I don't buy into the idea that all of us are "one paycheck away from being homeless." Most of us have the resources to get back on our feet if bad luck strikes. We have the perseverence, work ethic, family & friend support system to recover from something like this. The homeless, on the other hand, lack the support system or the personal resources to recover from any type of setback. Now, those living below poverty-level could easily fall into the homeless category should bad luck strike, but I maintain that the rest of us don't have to live with that fear.

perrya profile image

perrya 5 years ago Author

When all your resources have dried up over time, I think any middle class family or person could flirt with this situation. It does not happen instantly but it is a long grinding down affair, IMO.

constantlyapain profile image

constantlyapain 5 years ago from Springfield, Illinois

I'm sure that can happen, but those are not the people who end up in the homeless shelters. The people you are talking about usually have a support system of some type and end up living with family or friends and get help until they get back on their feet. Having worked with the homeless (those living in a shelter) for over 18 years, this scenario has rarely been the case. I appreciate your thoughts on the subject, though. The homeless we work with are a product of being raised in a toxic environment with broken or dysfunctional relationships that damage the person's ability to make positive decisions in life. Almost every decision they make is wrong.
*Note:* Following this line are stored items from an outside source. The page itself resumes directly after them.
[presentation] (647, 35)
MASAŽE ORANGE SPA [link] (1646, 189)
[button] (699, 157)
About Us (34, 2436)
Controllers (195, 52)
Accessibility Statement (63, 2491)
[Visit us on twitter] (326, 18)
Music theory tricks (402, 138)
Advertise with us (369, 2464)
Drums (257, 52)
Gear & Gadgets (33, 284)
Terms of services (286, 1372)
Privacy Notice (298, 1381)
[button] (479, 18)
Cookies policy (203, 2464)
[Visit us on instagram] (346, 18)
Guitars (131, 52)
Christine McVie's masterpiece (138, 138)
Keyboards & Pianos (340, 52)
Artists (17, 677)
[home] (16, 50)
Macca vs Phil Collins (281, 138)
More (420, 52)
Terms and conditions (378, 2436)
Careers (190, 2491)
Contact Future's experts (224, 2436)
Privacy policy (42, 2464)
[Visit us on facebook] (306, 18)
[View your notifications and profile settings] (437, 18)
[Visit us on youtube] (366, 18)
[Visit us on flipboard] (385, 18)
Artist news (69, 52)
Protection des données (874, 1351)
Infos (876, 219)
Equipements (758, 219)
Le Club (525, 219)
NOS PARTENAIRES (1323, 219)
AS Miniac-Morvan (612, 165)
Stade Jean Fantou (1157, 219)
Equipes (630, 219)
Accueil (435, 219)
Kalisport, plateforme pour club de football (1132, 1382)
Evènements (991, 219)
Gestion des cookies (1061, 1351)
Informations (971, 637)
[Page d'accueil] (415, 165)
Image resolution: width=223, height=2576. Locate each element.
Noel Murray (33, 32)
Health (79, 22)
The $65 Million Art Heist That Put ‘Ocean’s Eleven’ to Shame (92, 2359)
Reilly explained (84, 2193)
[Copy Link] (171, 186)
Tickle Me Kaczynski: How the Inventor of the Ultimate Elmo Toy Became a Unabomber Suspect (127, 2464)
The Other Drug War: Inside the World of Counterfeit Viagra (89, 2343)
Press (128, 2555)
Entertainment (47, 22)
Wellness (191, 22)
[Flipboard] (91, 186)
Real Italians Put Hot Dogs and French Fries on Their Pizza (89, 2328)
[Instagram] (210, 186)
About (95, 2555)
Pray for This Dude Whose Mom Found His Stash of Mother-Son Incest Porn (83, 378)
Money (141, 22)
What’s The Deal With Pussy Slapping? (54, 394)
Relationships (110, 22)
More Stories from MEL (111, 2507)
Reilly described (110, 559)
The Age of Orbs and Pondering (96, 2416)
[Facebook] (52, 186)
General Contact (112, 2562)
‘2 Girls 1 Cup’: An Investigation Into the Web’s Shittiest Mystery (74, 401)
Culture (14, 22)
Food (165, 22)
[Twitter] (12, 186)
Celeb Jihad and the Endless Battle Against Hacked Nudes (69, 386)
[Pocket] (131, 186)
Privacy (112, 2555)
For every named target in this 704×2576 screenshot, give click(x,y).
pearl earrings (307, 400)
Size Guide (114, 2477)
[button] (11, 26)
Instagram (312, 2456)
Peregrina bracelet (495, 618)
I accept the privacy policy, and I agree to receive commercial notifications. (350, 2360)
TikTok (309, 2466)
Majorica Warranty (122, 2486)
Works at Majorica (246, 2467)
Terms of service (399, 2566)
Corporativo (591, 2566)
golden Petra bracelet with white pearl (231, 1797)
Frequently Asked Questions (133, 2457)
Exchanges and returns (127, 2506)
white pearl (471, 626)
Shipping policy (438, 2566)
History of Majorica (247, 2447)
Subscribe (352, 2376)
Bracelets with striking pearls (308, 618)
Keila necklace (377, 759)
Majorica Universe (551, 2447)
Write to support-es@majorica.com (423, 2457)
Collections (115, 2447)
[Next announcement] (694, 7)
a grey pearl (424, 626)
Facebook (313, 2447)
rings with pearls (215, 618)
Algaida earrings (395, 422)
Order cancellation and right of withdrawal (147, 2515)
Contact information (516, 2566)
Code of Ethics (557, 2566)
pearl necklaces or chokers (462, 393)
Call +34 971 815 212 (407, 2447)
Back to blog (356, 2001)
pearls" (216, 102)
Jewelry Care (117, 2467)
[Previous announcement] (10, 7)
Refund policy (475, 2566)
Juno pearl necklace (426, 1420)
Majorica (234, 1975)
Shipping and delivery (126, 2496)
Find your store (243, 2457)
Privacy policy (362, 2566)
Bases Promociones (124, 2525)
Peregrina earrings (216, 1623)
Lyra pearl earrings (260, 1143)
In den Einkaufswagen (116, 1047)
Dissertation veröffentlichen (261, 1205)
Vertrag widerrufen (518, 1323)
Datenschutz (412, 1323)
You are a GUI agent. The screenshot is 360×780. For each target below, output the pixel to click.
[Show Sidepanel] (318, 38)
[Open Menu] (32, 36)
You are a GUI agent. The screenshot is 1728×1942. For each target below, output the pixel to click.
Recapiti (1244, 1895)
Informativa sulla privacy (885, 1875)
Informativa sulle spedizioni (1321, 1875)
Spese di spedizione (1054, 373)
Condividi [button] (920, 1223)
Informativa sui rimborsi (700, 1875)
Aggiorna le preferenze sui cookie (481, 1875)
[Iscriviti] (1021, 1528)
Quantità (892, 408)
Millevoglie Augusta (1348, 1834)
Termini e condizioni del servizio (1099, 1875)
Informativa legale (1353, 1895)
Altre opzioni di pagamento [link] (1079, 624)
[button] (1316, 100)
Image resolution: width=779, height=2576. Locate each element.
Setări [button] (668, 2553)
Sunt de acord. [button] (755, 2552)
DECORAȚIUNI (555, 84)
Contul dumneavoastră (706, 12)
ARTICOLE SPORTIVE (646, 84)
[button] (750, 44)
Sherry Hewins profile image

Sherry Hewins 5 years ago from Sierra Foothills, CA

It's easy to make judgements by looking at a person. It seems to me that a person that has been living on the streets long-term would be hard pressed to be lazy. It must be a hard life just getting food and a place to sleep. I think there are a lot of roads that could lead a person to that, but I wouldn't assume that it is a lack of personal integrity.